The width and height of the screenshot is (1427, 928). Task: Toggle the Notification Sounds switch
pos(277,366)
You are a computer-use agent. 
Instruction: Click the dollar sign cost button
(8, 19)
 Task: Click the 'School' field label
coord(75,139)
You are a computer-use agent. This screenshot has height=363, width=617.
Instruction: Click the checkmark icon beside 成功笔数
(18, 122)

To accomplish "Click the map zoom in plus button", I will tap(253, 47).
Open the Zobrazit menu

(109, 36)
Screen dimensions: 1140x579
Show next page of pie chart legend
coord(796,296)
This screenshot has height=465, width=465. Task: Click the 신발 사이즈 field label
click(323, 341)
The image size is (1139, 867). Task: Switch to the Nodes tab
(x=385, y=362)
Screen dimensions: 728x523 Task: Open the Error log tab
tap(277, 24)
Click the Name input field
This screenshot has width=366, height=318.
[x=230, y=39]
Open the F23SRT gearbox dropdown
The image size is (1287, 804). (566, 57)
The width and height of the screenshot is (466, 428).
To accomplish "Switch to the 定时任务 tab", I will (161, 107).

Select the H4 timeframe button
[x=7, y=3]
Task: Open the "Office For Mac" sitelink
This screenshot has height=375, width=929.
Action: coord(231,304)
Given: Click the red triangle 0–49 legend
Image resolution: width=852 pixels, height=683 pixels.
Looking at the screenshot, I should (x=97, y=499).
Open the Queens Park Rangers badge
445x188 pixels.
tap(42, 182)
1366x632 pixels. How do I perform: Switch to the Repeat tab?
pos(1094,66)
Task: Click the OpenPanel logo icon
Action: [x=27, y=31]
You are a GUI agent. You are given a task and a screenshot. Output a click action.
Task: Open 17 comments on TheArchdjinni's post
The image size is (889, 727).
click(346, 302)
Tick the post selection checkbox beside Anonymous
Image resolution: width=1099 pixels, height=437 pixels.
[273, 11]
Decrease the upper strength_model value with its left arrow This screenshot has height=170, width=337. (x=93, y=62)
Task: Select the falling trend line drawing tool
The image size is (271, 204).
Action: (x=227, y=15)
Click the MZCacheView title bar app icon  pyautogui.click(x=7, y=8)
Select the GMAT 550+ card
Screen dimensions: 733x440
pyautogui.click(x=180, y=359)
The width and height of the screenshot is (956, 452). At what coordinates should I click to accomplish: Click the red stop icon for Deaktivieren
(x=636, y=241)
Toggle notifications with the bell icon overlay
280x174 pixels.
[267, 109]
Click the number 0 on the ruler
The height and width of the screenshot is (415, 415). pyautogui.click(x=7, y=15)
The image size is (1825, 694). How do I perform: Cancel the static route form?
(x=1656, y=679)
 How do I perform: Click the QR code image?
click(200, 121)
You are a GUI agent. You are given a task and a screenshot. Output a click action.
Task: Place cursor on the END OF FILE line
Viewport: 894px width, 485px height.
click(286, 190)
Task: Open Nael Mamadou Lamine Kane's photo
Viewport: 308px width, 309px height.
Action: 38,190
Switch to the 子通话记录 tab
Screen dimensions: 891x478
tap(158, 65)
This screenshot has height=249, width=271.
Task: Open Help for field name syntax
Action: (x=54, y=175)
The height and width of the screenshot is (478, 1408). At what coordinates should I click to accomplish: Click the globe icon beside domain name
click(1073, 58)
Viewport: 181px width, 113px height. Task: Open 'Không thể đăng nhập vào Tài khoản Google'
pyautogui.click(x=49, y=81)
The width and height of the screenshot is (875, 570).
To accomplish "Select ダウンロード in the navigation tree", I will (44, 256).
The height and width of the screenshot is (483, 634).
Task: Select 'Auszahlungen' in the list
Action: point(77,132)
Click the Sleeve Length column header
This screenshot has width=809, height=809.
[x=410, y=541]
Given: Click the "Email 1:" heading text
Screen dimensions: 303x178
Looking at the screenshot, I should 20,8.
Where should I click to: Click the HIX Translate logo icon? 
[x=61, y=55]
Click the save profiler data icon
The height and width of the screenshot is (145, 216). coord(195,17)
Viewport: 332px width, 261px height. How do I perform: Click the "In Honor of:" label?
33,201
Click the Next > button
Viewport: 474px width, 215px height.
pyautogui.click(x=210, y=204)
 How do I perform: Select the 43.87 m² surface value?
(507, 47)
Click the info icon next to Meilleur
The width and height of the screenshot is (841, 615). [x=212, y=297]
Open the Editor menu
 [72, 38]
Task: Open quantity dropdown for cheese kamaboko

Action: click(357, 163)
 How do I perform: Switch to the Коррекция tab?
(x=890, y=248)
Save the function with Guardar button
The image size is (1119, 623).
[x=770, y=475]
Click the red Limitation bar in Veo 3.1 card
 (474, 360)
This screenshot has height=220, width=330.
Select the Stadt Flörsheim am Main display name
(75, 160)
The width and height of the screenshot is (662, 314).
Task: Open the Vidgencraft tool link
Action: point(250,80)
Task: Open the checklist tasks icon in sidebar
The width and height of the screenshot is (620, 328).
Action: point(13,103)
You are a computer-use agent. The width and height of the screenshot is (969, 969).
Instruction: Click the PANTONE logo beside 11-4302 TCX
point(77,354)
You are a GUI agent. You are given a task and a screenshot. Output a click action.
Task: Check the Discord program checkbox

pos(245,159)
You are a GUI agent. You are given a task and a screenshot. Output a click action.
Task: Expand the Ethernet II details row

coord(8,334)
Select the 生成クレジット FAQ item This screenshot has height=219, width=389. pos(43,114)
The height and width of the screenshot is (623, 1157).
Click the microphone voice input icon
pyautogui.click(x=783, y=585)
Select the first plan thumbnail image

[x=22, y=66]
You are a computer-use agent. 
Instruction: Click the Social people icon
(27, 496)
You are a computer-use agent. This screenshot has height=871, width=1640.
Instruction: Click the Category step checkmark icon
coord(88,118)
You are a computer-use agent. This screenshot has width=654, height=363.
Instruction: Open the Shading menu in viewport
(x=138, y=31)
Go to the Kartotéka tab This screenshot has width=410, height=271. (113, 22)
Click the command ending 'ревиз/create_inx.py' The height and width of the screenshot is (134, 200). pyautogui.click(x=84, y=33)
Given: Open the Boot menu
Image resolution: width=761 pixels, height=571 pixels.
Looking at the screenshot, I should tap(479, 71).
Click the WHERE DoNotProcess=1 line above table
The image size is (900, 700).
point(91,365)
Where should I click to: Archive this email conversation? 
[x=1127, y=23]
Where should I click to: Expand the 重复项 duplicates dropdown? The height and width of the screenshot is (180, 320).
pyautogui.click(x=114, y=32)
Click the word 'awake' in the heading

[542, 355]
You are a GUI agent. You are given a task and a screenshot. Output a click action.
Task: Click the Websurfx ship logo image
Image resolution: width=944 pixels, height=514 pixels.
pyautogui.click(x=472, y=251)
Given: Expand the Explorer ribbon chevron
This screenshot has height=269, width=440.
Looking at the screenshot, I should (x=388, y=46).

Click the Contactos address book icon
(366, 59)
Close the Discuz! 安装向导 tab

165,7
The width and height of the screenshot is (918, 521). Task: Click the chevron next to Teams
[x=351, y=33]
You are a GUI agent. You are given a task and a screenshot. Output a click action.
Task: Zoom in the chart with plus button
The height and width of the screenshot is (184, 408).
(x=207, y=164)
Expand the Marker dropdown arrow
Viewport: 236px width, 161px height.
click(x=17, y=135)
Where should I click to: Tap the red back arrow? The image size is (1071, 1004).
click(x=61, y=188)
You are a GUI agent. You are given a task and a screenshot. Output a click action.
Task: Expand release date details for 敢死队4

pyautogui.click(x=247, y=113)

•••••

* EXERCISE AIM
Would you please filter the lines above and copy every one that includes "computer"?

* RESULT
You are a computer-use agent. 
You are a computer-use agent. This screenshot has height=363, width=617.
You are a computer-use agent. The width and height of the screenshot is (969, 969).
You are a computer-use agent. 
You are a computer-use agent. This screenshot has height=871, width=1640.
You are a computer-use agent. This screenshot has width=654, height=363.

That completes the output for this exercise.